In einem Grußwort zur Eröffnung des Wirtschafts-
und Wissenschaftsparks MariCUBE und GMA (Gesellschaft für marine Aquakultur) in
Büsum sagte die FDP-Bundestagsabgeordnete Dr. Christel Happach-Kasan am
Mittwoch:

"Die Zusammenarbeit von Wirtschaft und Wissenschaft ist von zentraler
Bedeutung, um gute Ideen schnell zur Marktreife zu bringen. Der heute eröffnete
Wissenschaftspark stärkt den maritimen Wirtschaftssektor in Schleswig-Holstein.
Deutschland hat einen erheblichen Nachholbedarf in der Aquakulturforschung.
Dieser Wissenschaftspark ist ein notwendiger Anstoß, Versäumnisse aufzuholen
und Anschluss an internationale Entwicklungen zu finden. Der maritime
Wirtschaftssektor hat in Schleswig-Holstein ein Volumen von über 5 Milliarden
Euro und bietet rund 50.000 Menschen Arbeit. Es lohnt, diesen Sektor durch
Forschung zu unterstützen".
"Die hier in Zukunft zu erforschenden und entwickelnden  Verfahren und
Produkte leisten wichtige Beiträge zu Zukunftsfragen der Menschheit und finden
in einem sehr dynamischen Umfeld statt - und vor dem Hintergrund weltweiten
Wettbewerbs.  Proteingewinnung aus dem Meer, Aquakultur zur 
Bekämpfung der Überfischung der Weltmeere, CO2-Bindung mit Hilfe von
Algen, pharmazeutische Nutzung von Sekundärstoffen von Algen sind Themen
internationaler mariner Forschung.
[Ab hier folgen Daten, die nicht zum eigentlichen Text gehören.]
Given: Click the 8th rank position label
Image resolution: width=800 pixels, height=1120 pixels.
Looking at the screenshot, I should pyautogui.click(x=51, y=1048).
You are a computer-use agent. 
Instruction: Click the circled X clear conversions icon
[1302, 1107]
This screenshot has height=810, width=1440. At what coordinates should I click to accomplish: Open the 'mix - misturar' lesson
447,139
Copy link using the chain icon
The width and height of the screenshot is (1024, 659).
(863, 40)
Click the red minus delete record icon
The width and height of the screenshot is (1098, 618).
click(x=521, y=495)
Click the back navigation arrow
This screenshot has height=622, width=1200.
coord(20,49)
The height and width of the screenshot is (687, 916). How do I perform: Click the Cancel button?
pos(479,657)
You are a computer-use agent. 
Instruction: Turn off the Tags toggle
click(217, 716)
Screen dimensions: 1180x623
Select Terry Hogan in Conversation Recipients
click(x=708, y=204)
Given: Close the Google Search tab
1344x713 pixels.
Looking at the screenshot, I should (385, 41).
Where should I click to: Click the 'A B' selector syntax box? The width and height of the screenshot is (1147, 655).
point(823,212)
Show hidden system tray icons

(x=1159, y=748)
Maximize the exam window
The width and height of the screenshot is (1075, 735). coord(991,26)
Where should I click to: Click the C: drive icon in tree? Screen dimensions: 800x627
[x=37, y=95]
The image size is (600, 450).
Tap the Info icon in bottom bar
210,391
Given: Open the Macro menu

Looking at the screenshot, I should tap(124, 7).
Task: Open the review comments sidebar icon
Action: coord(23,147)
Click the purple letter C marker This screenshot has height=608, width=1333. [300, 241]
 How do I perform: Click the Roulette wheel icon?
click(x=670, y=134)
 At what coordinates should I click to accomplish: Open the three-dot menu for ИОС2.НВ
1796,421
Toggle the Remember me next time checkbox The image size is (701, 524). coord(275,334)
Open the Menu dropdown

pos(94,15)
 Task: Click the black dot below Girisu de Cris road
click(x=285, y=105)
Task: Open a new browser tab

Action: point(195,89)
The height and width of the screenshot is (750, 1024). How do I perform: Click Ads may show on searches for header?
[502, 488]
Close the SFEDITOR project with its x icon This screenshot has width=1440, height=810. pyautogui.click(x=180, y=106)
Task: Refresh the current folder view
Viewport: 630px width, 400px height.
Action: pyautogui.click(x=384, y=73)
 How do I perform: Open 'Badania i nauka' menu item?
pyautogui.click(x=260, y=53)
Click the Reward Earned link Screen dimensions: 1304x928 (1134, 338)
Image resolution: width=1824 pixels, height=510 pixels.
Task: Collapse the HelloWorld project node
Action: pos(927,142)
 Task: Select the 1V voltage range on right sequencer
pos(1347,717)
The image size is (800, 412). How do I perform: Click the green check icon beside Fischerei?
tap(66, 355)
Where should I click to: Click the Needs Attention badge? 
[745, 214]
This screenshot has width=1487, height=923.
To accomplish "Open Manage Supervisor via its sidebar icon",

Obwohl das Meer 70% unseres Planeten
bedeckt, wissen wir darüber weniger, als über die meisten anderen terrestrischen
Lebensräume".

Schleswig-Holstein als Land zwischen den Meeren ist ein hervorragender Standort
für jegliche marine Forschung. Als Mitglied der Ostseeparlamentarierkonferenz
sind mir die Probleme der Überfischung der Meere sehr bewusst.  Vor
Somalia ist daraus eine Frage von Krieg und Frieden geworden, denn die Piraten
vor Somalia  waren eigentlich Fischer, bevor ihnen durch Raubbau die
Lebensgrundlage genommen wurde. Wenn Aquakultur es möglich  macht,
den Nutzungsdruck auf unsere Meere zu mildern, ist das ein herausragender
Zukunfts-Beitrag.

Die
heute eröffnete Einrichtung steht im globalen Wettbewerb mit
renommierten  Forschungseinrichtungen in aller Welt.  Sie hat die
volle Unterstützung der Politik nicht nur verdient - sie braucht sie
auch, um
bestehen zu können. Ich setze mich für ein freiheitliches
Forschungsklima ein
und für unbürokratische Rahmenbedingungen, die Voraussetzung für eine
kreative Forschung
sind. Erneut zeigt sich, dass nicht die Welt vor Technik geschützt
werden will, sondern mit Ihrer Hilfe Natur und Umwelt schützen kann.